By the late 1960s there was less work for the class, and several members were placed in store. Ten examples were eventually converted between 1967 and 1968 at the British Rail workshops in Crewe into electro-diesel locomotives. They were originally assigned the numbers E7001–E7010 but were numbered E6101–E6110 and classified type HB in the pre-TOPS scheme. Under TOPS the rebuilt ten became Class 74.

As a result of the rebuilds there were three renumberings from the remaining Class 71s (E5018, E5020 and E5022) to fill the gaps that were left by rebuilding of original locomotives E5003, E5005 and E5006.

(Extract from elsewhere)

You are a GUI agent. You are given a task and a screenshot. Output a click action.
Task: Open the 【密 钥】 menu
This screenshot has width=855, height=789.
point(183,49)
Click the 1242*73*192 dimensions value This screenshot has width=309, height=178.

The remaining fourteen became Class 71, numbered 71001 to 71014 under the TOPS scheme.

== The end ==

The class survived relatively unscathed with no members being scrapped early. Two were awaiting repair at Ashford due to failures and the end finally came on the last day of 1977 when all 14 members were withdrawn en bloc as a result of motive power rationalisation. Their rostered duties were turned over to Class 73 electro-diesels as part of a new timetable and better use of that class.

== Preservation ==
The one preserved example (erstwhile 71 001) was saved by the National Railway Museum in York (currently on display at NRM Shildon) and has been restored as E5001.

Table of locomotives
| Type HA | Renumbered | Date renumbered | TOPS No. | Date withdrawn | Notes |
|---|---|---|---|---|---|
| E5000 | E5024 | Dec 1962 | — | Feb 1968 | Rebuilt as Class 74 E6104 |
| E5001 | — | — | 71 001 | Nov 1977 | Preserved |
| E5002 | — | — | 71 002 | Nov 1977 |  |
| E5003 | — | — | — | Mar 1968 | Rebuilt as Class 74 E6107 |
| E5004 | — | — | 71 004 | Nov 1977 |  |
| E5005 | — | — | — | Apr 1968 | Rebuilt as Class 74 E6108 |
| E5006 | — | — | — | Dec 1967 | Rebuilt as Class 74 E6103 |
| E5007 | — | — | 71 007 | Nov 1977 |  |
| E5008 | — | — | 71 008 | Nov 1977 |  |
| E5009 | — | — | 71 009 | Nov 1977 |  |
| E5010 | — | — | 71 010 | Nov 1977 |  |
| E5011 | — | — | 71 011 | Nov 1977 |  |
| E5012 | — | — | 71 012 | Nov 1977 |  |
| E5013 | — | — | 71 013 | Nov 1977 |  |
| E5014 | — | — | 71 014 | Nov 1977 |  |
| E5015 | — | — | — | Feb 1968 | Rebuilt as Class 74 E6101 |
| E5016 | — | — | — | Nov 1967 | Rebuilt as Class 74 E6102 |
| E5017 | — | — | — | Apr 1968 | Rebuilt as Class 74 E6109 |
| E5018 | E5003 | Dec 1968 | 71 003 | Nov 1977 |  |
| E5019 | — | — | — | Feb 1968 | Rebuilt as Class 74 E6105 |
| E5020 | E5005 | Sep 1968 | 71 005 | Nov 1977 |  |
| E5021 | — | — | — | May 1968 | Rebuilt as Class 74 E6110 |
| E5022 | E5006 | Sep 1968 | 71 006 | Nov 1977 |  |
| E5023 | — | — | — | Mar 1968 | Rebuilt as Class 74 E6106 |

== Models ==
Having previously been made as ready-to-run by Golden Arrow Models of Hastings (OO gauge) and in kit form by MTK (Modern Traction Kits) thence DC Kits of Leeds (4mm /OO gauge) the HA /class 71 was also produced as both a kit and ready-to-run model (OO gauge) by Silver Fox Models

In July 2016 Hornby released three versions of the HA /class 71 (all with working pantograph); these being E5001 (green, red stripes post-1963 rainstrips and with small warning panel), 71 012 (blue full yellow ends), E5022 (green, red stripes and without yellow warning panels or post-1963 rainstrips). A further version was produced exclusively for the NRM, this being E5001 (green, red stripe, post-1963 rainstrips but without yellow warning panels). More versions are expected in 2017.
In May 2017 DJ Models released its versions of the HA /class 71 in OO gauge with multiple versions becoming available. However, with the demise of the company in 2019, no more will be forthcoming.